## Written problem
Starting at the line containing "吃 吃 (105, 353)" and ending at the line containing "Dictionary (323, 16)", rewrite every line of the material in full, adding 100 to each number in the coordinates.

[Records for finding described items]
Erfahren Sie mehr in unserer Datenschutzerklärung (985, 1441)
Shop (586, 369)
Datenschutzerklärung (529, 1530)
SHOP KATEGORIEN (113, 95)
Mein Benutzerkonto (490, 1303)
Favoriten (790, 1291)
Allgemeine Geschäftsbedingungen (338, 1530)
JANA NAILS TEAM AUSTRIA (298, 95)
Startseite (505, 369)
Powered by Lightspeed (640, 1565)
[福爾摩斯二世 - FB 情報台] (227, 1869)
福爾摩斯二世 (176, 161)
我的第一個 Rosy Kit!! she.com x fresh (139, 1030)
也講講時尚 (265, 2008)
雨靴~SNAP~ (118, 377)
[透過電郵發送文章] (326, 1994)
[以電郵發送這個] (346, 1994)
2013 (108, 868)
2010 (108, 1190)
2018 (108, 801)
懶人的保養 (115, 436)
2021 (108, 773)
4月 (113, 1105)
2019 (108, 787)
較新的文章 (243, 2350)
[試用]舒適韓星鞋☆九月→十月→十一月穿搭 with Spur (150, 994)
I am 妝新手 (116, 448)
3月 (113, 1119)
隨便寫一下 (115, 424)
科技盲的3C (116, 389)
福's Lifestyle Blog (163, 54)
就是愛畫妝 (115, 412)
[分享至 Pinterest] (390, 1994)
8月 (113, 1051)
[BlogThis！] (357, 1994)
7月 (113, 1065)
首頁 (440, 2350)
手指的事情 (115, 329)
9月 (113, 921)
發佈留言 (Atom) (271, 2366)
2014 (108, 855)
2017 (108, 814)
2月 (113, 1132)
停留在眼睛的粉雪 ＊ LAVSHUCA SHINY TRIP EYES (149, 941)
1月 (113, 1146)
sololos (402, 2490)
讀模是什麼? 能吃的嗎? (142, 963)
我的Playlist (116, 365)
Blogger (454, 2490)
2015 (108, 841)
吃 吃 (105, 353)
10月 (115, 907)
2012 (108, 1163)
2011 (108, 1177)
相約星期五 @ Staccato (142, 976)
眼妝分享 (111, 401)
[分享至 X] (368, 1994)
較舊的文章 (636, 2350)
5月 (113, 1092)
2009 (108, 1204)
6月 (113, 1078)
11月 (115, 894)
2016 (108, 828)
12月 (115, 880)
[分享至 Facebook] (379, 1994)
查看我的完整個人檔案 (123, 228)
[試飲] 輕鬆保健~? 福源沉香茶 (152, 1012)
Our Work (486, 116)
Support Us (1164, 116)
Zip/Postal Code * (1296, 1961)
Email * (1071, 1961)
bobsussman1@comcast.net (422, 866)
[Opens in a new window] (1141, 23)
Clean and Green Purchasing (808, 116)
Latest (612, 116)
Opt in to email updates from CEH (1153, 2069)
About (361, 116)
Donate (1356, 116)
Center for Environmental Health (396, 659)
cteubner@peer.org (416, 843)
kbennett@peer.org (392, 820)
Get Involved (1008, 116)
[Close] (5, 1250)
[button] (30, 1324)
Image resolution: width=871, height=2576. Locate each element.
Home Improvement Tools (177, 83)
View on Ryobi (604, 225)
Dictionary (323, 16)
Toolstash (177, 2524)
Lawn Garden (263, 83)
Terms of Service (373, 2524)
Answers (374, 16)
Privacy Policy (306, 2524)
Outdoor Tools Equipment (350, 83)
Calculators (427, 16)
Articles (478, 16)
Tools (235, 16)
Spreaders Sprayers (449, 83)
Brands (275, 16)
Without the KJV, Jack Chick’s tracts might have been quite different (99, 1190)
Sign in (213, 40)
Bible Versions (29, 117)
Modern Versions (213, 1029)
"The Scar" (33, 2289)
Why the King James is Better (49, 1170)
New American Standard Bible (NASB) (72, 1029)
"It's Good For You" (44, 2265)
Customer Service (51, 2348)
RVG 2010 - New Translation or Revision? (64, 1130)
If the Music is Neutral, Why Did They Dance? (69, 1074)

## Answer to the task
吃 吃 (205, 453)
10月 (215, 1007)
2012 (208, 1263)
2011 (208, 1277)
相約星期五 @ Staccato (242, 1076)
眼妝分享 (211, 501)
[分享至 X] (468, 2094)
較舊的文章 (736, 2450)
5月 (213, 1192)
2009 (208, 1304)
6月 (213, 1178)
11月 (215, 994)
2016 (208, 928)
12月 (215, 980)
[分享至 Facebook] (479, 2094)
查看我的完整個人檔案 (223, 328)
[試飲] 輕鬆保健~? 福源沉香茶 (252, 1112)
Our Work (586, 216)
Support Us (1264, 216)
Zip/Postal Code * (1396, 2061)
Email * (1171, 2061)
bobsussman1@comcast.net (522, 966)
[Opens in a new window] (1241, 123)
Clean and Green Purchasing (908, 216)
Latest (712, 216)
Opt in to email updates from CEH (1253, 2169)
About (461, 216)
Donate (1456, 216)
Center for Environmental Health (496, 759)
cteubner@peer.org (516, 943)
kbennett@peer.org (492, 920)
Get Involved (1108, 216)
[Close] (105, 1350)
[button] (130, 1424)
Image resolution: width=871, height=2576. Locate each element.
Home Improvement Tools (277, 183)
View on Ryobi (704, 325)
Dictionary (423, 116)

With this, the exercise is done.